JAKARTA, narasipublik.net – Menteri Haji dan Umrah (Menhaj) Moch. Irfan Yusuf menyambut kepulangan kelompok pertama Petugas Penyelenggara Ibadah Haji (PPIH) Daerah Kerja Mekah di Bandara Internasional Soekarno-Hatta, Selasa (23/6/2026).
Sebanyak 355 petugas telah mendarat kembali di Tanah Air setelah menuntaskan tugas pelayanan bagi jemaah haji Indonesia di Arab Saudi.
Kepulangan tim PPIH ini sekaligus menjadi momentum penting untuk mengevaluasi seluruh rangkaian penyelenggaraan ibadah haji 1447 H/2026 M.
“Terima kasih atas seluruh performa dan upaya yang telah diberikan dalam melayani jemaah haji Indonesia. Presiden juga memberikan apresiasi kepada seluruh petugas ,” ujar Menhaj.
Saat ini, operasional pelayanan jemaah di Mekah resmi berakhir dengan total 149.736 jemaah dari 387 kelompok terbang (kloter) sudah tiba di Indonesia.
Sementara itu, sekitar 29 persen jemaah atau kisaran 130 kloter masih berada di Madinah dan siap dipulangkan secara bertahap.
Kemenhaj juga terus memantau intensif kondisi 121 jemaah yang masih menjalani perawatan medis di Arab Saudi.
Mereka baru akan dipulangkan ke Tanah Air setelah kondisi kesehatannya dinyatakan stabil dan mengantongi izin layak terbang dari tim dokter.
Sementara itu, terkait angka penanganan kesehatan, tercatat ada 350 jemaah yang wafat pada musim haji kali ini.
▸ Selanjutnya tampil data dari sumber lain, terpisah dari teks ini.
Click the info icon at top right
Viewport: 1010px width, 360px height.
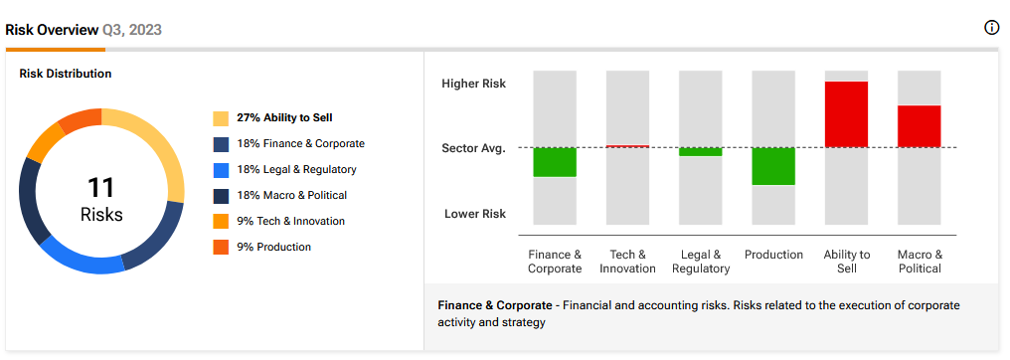click(x=991, y=28)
Meski angka tersebut lebih rendah dari tahun sebelumnya, Kemenhaj tetap menjadikannya sebagai catatan penting untuk pembenahan di masa depan.
“Ke depan, penerapan istithaah kesehatan akan diperketat dan standarnya harus diterapkan secara seragam di seluruh daerah,” tegas Moch. Irfan Yusuf.
Langkah standardisasi ini diambil karena Kemenhaj menemukan adanya ketimpangan kualitas pemeriksaan kesehatan antarwilayah di Indonesia.
Evaluasi ketat juga menyasar penurunan kondisi fisik jemaah akibat kelelahan ekstrem setelah melewati fase puncak di Arafah, Muzdalifah, dan Mina (Armuzna).
“Setelah Armuzna, kondisi fisik jemaah umumnya menurun akibat kelelahan. Aktivitas seperti city tour harus diatur lebih ketat agar tidak membahayakan kesehatan jemaah,” jelasnya.
Selain regulasi aktivitas fisik, Kemenhaj fokus mendongkrak kompetensi petugas lewat penyeragaman durasi pelatihan lapangan.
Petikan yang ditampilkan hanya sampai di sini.